Yet this is not your typical representative of the Classics and Comics genre. On reading Santoro's Pompeii it quickly becomes clear that this is a work that is deeply engaged with an issue that this blog is especially interested in exploring: the use of antiquity to explore debates in contemporary art. Santoro's choice of Pompeii as a setting is multifaceted, and I only want to dwell briefly on one aspect here, as outlined by Santoro in his blog:
Pompeii started as me wanting to tell this story about working for Francesco Clemente. But that was too complicated. Too many modern details. Dash had been telling me I should make a romance and I had always wanted to do a riff on the genre. So I mashed up my classical influences - many learned from Clemente - and set the whole thing in Pompeii at the time of the eruption of Mount Vesuvius in 79 AD. Working for Clemente had that feeling of going into another world - so it felt right. Plus I could play out the narrative without explaining too much. Pompeii is like a genre in itself - like stories set around the sinking of the Titanic.

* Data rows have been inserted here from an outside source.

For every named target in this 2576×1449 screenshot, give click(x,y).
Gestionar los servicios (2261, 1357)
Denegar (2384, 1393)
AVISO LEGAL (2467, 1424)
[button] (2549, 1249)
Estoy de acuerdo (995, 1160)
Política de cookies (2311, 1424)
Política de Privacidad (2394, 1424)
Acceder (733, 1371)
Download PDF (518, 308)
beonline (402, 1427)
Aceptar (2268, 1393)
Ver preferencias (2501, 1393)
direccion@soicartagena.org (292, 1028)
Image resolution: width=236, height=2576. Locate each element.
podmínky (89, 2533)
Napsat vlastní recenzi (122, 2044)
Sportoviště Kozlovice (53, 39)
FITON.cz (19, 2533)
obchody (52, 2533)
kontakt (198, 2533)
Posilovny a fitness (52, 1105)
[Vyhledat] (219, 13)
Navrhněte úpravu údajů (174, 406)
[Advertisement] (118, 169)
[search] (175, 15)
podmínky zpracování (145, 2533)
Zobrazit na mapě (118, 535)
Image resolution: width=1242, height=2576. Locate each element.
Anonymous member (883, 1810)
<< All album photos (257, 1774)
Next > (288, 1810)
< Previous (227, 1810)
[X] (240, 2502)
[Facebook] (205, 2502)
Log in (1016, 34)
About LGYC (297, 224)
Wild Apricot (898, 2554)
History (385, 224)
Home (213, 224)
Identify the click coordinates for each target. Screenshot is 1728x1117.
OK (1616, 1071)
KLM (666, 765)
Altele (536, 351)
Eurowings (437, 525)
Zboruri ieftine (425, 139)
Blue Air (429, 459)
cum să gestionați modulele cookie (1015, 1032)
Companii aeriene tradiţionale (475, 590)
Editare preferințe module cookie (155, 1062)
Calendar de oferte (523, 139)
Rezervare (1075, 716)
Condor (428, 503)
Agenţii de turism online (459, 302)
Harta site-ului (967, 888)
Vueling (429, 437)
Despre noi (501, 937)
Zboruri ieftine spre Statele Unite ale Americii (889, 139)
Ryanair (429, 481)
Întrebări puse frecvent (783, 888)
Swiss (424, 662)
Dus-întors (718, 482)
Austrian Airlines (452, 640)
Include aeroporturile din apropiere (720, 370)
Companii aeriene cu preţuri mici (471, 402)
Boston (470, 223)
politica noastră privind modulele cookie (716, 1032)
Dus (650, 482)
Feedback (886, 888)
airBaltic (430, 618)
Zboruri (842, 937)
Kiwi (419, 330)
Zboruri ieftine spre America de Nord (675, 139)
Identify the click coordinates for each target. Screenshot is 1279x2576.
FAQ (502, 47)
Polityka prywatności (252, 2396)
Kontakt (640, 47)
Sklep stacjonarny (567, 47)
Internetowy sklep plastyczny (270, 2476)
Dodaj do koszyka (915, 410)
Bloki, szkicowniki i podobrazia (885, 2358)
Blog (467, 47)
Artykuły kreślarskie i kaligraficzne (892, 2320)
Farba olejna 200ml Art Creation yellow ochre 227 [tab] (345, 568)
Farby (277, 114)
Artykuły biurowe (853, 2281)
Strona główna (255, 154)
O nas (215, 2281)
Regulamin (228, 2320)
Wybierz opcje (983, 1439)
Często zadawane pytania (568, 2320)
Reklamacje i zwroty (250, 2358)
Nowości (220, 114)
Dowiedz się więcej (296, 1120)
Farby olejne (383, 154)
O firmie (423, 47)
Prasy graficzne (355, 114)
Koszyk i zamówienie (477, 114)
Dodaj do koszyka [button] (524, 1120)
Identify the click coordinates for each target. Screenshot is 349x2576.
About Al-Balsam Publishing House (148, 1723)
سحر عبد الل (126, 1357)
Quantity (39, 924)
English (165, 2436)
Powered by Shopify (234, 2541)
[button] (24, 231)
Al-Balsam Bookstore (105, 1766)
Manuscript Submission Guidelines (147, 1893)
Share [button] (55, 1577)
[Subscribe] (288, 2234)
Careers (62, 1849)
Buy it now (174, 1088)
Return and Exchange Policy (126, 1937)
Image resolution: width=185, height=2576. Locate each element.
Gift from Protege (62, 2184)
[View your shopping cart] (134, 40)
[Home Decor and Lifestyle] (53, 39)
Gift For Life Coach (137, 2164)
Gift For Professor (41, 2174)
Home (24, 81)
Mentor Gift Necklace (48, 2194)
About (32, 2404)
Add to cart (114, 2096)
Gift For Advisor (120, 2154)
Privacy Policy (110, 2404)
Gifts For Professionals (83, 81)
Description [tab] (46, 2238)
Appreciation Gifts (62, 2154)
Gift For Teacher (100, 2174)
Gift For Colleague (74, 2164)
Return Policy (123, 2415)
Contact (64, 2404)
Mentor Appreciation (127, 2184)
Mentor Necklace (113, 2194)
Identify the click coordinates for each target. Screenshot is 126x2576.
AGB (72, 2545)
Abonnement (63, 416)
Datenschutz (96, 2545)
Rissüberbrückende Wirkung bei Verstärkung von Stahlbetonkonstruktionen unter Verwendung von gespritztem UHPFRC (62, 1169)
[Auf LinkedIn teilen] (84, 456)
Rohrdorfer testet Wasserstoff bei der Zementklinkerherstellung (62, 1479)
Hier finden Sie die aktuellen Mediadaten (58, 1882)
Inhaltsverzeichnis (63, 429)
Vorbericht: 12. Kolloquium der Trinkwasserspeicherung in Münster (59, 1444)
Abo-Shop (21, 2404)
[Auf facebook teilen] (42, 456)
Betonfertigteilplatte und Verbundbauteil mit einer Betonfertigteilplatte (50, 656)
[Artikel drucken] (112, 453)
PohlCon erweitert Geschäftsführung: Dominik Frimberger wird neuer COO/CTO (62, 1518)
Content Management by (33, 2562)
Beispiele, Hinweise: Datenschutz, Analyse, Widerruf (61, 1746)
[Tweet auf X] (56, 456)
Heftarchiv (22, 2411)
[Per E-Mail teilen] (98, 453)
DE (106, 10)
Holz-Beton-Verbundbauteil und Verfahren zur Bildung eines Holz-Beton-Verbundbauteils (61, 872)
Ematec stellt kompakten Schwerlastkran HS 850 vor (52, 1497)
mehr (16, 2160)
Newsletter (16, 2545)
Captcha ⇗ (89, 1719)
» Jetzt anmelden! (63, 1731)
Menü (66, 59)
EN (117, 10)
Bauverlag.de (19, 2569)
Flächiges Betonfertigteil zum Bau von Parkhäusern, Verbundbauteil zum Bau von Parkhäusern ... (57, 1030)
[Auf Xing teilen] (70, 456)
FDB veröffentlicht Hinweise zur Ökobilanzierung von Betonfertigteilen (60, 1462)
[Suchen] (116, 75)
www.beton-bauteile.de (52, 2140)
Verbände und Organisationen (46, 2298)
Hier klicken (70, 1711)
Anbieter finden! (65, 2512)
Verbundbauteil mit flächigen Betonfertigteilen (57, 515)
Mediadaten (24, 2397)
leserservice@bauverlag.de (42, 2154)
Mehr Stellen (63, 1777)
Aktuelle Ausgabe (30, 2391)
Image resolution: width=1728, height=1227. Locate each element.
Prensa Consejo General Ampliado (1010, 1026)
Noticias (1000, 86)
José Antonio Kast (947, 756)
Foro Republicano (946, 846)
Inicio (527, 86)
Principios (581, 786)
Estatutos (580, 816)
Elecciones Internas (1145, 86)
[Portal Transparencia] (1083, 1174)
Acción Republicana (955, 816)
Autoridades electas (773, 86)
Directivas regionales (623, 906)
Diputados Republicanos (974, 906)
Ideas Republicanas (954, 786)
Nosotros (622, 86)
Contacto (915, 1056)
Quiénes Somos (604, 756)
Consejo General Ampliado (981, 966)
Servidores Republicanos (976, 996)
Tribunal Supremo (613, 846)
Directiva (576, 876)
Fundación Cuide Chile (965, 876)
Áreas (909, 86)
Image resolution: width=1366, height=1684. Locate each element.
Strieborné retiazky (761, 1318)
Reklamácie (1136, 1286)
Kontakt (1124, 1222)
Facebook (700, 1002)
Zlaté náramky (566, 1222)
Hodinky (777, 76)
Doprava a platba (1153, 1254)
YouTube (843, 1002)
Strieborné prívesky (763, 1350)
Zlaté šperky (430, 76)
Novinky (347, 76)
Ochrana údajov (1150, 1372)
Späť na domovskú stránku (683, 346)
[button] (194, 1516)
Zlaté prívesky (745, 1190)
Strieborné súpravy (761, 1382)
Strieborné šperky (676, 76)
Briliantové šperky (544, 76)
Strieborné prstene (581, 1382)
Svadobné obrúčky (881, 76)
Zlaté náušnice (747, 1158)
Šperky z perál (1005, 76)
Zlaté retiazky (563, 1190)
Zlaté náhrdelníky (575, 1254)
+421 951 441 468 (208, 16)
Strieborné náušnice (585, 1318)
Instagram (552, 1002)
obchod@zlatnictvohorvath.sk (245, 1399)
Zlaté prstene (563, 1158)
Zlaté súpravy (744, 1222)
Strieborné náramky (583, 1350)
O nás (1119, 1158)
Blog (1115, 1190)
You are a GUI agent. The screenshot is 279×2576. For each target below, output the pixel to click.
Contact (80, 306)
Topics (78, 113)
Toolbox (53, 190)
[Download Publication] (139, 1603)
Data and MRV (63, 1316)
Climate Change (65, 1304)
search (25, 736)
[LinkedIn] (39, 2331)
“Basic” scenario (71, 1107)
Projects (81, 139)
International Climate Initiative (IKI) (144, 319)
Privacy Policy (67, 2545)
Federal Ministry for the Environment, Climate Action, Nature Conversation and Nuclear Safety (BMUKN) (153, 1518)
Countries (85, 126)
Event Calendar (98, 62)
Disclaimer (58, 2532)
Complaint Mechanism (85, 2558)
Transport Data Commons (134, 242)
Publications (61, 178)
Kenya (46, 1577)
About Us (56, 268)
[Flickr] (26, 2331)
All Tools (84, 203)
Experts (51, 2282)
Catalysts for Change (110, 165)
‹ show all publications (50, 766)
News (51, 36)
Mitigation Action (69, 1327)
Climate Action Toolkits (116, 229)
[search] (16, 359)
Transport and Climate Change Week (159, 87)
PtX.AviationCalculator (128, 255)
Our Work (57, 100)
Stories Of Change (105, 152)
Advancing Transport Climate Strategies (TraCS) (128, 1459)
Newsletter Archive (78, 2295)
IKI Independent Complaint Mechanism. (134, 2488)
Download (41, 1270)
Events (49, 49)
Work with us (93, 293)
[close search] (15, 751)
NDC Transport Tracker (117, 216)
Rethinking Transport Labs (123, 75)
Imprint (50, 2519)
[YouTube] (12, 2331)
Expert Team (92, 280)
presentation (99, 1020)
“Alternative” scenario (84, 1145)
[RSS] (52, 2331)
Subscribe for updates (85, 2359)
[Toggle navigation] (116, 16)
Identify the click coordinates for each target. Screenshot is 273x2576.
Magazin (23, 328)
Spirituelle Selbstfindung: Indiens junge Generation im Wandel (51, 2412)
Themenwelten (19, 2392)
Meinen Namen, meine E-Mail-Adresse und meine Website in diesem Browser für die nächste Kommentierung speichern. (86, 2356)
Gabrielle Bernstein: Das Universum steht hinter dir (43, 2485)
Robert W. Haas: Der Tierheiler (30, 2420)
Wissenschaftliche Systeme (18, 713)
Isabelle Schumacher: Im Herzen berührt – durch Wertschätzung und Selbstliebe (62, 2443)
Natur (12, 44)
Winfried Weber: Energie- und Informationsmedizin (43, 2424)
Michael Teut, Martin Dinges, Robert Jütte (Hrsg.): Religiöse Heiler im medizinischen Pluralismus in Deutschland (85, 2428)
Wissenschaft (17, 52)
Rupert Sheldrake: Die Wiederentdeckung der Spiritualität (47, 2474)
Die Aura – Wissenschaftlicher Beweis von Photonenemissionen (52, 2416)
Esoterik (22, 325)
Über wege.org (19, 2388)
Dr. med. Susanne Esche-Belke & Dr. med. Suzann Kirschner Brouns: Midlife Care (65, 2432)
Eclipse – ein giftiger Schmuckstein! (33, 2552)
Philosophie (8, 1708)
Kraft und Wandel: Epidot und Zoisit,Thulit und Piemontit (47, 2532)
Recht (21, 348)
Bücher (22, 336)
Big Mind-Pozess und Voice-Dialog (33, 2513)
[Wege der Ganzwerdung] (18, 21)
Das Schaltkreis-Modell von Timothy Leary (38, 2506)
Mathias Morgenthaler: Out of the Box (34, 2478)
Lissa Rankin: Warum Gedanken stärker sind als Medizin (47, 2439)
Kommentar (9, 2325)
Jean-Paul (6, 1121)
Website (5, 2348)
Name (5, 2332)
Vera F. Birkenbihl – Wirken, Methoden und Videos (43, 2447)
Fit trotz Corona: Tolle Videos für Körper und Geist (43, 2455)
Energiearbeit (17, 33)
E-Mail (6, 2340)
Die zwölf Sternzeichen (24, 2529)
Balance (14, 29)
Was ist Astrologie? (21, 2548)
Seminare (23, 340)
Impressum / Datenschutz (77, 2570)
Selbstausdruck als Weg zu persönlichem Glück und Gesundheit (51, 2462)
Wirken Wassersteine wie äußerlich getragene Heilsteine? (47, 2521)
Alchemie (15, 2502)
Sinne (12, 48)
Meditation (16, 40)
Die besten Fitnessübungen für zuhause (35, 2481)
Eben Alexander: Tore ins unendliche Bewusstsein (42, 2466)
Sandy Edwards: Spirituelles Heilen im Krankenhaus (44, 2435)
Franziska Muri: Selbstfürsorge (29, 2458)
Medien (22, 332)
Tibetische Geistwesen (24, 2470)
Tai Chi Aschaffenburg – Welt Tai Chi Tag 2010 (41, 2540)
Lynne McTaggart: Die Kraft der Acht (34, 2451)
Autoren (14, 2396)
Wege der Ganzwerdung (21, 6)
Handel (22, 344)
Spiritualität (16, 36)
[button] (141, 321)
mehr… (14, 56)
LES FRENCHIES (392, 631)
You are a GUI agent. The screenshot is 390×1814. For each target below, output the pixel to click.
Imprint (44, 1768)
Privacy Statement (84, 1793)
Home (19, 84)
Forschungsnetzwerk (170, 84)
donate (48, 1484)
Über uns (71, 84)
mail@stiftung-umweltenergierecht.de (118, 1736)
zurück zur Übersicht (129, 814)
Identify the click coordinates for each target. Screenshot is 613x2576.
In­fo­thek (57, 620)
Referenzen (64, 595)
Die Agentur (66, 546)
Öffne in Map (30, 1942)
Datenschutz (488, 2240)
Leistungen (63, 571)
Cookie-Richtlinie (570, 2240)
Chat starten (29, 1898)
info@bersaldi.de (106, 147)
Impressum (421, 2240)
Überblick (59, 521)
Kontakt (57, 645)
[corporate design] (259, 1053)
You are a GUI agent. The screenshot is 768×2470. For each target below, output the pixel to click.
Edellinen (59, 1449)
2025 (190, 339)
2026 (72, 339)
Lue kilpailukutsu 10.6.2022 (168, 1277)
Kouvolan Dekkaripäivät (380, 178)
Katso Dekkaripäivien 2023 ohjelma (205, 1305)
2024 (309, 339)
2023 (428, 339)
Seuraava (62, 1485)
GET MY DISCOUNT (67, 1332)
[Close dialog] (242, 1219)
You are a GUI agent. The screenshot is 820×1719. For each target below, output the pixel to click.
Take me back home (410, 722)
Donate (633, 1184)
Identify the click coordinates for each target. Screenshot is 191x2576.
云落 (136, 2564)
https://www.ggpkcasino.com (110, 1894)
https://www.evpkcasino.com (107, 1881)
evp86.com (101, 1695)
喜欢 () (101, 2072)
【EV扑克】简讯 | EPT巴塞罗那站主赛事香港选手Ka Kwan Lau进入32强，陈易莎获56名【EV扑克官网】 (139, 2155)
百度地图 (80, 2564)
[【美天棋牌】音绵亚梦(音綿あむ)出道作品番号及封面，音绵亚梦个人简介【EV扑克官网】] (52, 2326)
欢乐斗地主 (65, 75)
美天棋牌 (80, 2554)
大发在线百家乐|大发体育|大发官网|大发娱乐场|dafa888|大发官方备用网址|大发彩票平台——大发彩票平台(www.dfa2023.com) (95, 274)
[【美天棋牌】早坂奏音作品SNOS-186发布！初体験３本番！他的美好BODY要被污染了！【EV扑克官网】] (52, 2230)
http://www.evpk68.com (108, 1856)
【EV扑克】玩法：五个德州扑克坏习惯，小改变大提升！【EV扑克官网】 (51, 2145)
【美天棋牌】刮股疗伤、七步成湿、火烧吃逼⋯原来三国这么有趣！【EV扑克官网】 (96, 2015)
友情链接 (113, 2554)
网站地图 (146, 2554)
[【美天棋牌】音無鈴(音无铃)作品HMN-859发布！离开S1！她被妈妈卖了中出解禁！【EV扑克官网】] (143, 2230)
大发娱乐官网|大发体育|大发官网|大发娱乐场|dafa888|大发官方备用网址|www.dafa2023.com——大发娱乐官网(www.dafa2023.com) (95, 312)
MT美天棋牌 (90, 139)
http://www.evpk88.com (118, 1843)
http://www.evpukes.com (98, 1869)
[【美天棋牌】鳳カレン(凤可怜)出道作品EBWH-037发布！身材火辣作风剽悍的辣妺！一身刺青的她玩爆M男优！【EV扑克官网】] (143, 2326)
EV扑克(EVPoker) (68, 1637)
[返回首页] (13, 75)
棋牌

There is considerable scope for a discussion of the retelling of the dynamic between Marcus/Santoro the lowly assistant and Flavius/Clemente the celebrated painter in Pompeii, but here I want to highlight the idea that the 'mash-up' of Santoro's 'classical influences' is in some ways inspired by Clemente. Two of the paintings that play a role in Pompeii are of Flavius' mistress, called simply 'the princess' and his wife Alba. The former is a full-figure, reclining, while the latter is a close-up, head-shot portrait. In 2006, Clemente painted a series of portraits of well-known figures (e.g. Salman Rushdie), as well as his wife - Alba Clemente - which bears an uncanny resemblance to the head-shot portrait of Flavius' wife, Alba.
For more on Frank Santoro, go here.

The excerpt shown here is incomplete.